[Saved data entries]

* * * * * * *

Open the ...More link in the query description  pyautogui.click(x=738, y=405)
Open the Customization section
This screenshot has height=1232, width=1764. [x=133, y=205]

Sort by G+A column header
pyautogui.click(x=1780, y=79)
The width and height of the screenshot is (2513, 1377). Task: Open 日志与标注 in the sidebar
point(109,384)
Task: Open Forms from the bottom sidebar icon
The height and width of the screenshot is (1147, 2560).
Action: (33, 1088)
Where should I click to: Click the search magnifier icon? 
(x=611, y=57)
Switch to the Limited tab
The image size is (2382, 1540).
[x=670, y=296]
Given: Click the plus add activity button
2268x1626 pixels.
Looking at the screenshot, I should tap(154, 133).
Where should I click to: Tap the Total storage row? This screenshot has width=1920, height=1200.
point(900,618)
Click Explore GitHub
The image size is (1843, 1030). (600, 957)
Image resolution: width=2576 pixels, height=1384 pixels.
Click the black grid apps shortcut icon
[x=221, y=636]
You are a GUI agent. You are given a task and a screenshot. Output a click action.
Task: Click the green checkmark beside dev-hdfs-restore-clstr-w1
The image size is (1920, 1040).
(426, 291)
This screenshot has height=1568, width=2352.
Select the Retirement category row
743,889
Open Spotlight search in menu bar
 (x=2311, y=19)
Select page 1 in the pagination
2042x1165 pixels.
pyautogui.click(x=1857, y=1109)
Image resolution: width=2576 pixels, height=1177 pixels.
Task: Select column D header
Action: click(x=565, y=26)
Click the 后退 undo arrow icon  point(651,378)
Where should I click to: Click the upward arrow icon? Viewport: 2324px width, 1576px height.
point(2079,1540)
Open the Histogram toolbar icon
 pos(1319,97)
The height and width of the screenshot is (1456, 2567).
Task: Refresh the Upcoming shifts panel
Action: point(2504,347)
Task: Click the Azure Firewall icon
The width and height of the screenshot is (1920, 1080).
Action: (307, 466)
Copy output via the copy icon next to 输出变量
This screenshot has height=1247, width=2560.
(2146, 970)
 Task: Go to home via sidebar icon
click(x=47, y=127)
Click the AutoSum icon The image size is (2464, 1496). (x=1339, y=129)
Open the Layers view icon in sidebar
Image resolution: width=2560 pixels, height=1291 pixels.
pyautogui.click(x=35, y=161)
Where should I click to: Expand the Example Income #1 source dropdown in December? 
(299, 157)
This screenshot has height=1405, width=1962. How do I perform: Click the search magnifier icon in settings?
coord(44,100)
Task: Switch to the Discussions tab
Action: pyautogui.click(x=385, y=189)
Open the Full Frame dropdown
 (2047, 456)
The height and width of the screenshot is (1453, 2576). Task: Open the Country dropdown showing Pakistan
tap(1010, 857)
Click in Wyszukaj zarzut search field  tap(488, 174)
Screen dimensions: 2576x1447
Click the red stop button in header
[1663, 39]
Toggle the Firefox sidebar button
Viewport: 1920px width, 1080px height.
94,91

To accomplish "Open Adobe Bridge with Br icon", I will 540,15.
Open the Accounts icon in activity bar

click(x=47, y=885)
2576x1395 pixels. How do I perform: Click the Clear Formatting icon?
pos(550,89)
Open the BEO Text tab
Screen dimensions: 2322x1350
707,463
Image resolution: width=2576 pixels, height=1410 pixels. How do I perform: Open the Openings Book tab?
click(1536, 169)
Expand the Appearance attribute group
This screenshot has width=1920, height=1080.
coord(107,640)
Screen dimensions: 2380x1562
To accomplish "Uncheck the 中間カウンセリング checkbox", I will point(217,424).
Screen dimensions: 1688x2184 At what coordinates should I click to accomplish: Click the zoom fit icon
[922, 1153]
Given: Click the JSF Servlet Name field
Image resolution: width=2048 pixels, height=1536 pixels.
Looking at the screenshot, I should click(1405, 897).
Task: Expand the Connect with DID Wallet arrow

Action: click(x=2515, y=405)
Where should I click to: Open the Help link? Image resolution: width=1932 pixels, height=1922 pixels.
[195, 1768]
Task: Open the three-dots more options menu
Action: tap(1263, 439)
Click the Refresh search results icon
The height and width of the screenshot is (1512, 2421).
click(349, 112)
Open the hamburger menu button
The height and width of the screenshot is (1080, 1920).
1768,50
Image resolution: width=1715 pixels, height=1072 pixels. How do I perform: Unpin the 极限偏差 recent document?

* * * * * * *

DIRECTIONS FOR THIS TASK >>
Copy each line above that contains the string "field".

RESPONSE BOX >>
Click in Wyszukaj zarzut search field  tap(488, 174)
Given: Click the JSF Servlet Name field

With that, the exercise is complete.